Precipitation hardening and structure evolution in hypereutectic Al-6 % Fe-Zr alloys subjected to ultrasonic melt processing

Abstract

Copyright © 2023 The Author(s). The objective of this research was to study the influence of Zr concentration and ultrasonic melt processing (USP) on the microstructure and precipitation hardening of a hypereutectic Al-6% Fe alloy. Such alloys have a good potential in high-temperature, wear-resistant, and conducting applications but suffer from coarse structure and low strength/ductility, which prevents their processing. The microstructure of the studied alloys consisted of primary Al13Fe4 intermetallics and (Al)+Al13Fe4 eutectic colonies, which were successfully refined by adding Zr and performing USP. The mechanisms of USP and Zr were confirmed for the Al-6 % Fe alloys with a range of Zr additions. The structure refinement led to improved hardness and tensile properties of the alloys. All studied alloys demonstrated strong precipitation hardening effect with hardness increasing 4–5 times, reaching 170 HV for the alloy with 0.4 % Zr after annealing at 400 ℃ for 20 hrs. The electrical conductivity increased from 25 % IACS in the as-cast alloy to 40% IACS in the annealed Al-6% Fe-0.4 % Zr alloy. The prime novelty of this work is a considerable increase of hardness upon annealing, i.e. more than 100 HV, in the Al-6 % Fe alloy with only minute traces of Zr (<0.01 %). The precipitation phenomena were investigated by transmission electron microscopy. The precipitation of the semi-coherent Al13Fe4 phase with Zr segregated to its surface was observed for the first time.
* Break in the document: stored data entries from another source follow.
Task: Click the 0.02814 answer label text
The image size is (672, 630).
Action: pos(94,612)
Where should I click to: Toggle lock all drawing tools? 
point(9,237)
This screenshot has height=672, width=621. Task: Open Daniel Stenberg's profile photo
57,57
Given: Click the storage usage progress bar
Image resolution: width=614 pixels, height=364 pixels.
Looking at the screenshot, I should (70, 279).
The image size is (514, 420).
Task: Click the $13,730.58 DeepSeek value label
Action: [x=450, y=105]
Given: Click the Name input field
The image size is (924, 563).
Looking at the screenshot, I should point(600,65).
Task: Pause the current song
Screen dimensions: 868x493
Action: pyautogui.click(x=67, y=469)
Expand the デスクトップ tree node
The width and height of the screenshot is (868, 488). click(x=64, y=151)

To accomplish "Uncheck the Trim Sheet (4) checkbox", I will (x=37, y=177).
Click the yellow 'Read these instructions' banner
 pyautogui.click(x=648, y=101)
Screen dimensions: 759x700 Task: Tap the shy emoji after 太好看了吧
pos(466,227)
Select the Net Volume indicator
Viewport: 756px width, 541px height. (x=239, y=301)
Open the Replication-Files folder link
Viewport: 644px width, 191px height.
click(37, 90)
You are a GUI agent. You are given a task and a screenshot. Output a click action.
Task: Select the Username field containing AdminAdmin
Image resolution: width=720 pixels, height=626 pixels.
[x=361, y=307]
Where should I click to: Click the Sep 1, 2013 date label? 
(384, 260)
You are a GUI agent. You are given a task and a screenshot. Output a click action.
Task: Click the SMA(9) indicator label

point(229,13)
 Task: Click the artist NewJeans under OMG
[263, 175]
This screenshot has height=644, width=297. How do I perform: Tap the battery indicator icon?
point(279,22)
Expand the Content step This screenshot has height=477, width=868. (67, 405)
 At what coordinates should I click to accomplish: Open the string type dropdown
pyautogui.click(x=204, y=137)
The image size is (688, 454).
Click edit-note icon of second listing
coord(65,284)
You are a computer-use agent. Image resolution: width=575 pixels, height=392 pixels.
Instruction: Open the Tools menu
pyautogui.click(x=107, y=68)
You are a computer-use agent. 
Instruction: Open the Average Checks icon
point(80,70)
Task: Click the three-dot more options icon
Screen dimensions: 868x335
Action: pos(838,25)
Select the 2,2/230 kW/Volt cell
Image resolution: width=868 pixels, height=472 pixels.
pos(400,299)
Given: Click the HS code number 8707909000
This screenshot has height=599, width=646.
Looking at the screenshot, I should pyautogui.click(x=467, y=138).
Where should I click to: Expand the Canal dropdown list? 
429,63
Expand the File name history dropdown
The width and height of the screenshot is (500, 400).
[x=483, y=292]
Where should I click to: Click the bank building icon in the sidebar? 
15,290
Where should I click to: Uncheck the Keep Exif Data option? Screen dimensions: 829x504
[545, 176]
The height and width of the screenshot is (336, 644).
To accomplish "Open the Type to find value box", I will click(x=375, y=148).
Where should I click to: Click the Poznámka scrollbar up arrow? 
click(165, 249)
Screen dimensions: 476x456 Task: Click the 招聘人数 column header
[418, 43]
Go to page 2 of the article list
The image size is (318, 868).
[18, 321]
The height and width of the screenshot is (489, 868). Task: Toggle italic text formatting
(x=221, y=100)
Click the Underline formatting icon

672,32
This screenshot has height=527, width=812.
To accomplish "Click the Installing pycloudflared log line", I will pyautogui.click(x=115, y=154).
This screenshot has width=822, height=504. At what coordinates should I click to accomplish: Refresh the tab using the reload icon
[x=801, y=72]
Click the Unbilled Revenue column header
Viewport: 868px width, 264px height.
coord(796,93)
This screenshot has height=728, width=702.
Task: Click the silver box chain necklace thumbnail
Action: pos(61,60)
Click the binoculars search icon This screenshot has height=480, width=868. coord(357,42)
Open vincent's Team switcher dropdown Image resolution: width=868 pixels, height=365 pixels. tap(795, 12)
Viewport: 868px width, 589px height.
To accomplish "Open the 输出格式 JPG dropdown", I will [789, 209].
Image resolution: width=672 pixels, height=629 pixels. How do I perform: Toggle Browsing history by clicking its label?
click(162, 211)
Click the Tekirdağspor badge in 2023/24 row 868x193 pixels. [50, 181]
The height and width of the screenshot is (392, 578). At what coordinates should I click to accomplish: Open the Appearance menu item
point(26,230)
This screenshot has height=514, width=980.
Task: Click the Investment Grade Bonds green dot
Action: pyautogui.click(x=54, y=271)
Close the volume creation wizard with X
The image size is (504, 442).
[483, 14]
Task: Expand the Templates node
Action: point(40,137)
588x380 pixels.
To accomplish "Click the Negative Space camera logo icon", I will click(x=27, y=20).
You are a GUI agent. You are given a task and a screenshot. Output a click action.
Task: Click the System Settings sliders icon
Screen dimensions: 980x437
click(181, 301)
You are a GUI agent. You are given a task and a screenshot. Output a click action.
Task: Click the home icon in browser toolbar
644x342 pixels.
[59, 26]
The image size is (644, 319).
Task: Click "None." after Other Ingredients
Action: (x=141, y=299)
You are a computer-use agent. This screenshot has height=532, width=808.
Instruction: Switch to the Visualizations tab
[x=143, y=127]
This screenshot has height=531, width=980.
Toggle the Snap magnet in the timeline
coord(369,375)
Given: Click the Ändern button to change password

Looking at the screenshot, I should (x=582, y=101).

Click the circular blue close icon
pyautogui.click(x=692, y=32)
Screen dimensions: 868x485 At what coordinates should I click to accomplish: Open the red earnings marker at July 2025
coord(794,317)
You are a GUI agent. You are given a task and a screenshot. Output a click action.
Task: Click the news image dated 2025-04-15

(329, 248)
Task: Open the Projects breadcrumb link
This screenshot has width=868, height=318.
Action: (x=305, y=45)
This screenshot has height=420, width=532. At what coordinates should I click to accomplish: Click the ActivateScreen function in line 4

All studied alloys (with minute and larger Zr additions) showed the precipitation of this phase, while the alloys with the larger amount of Zr also demonstrated the precipitation of the metastable L12 Al3Zr phase. Therefore, the properties improvement was attributed to the structure refinement and the formation of Zr-modified Al13Fe4 and Al3Zr precipitates in the microstructure.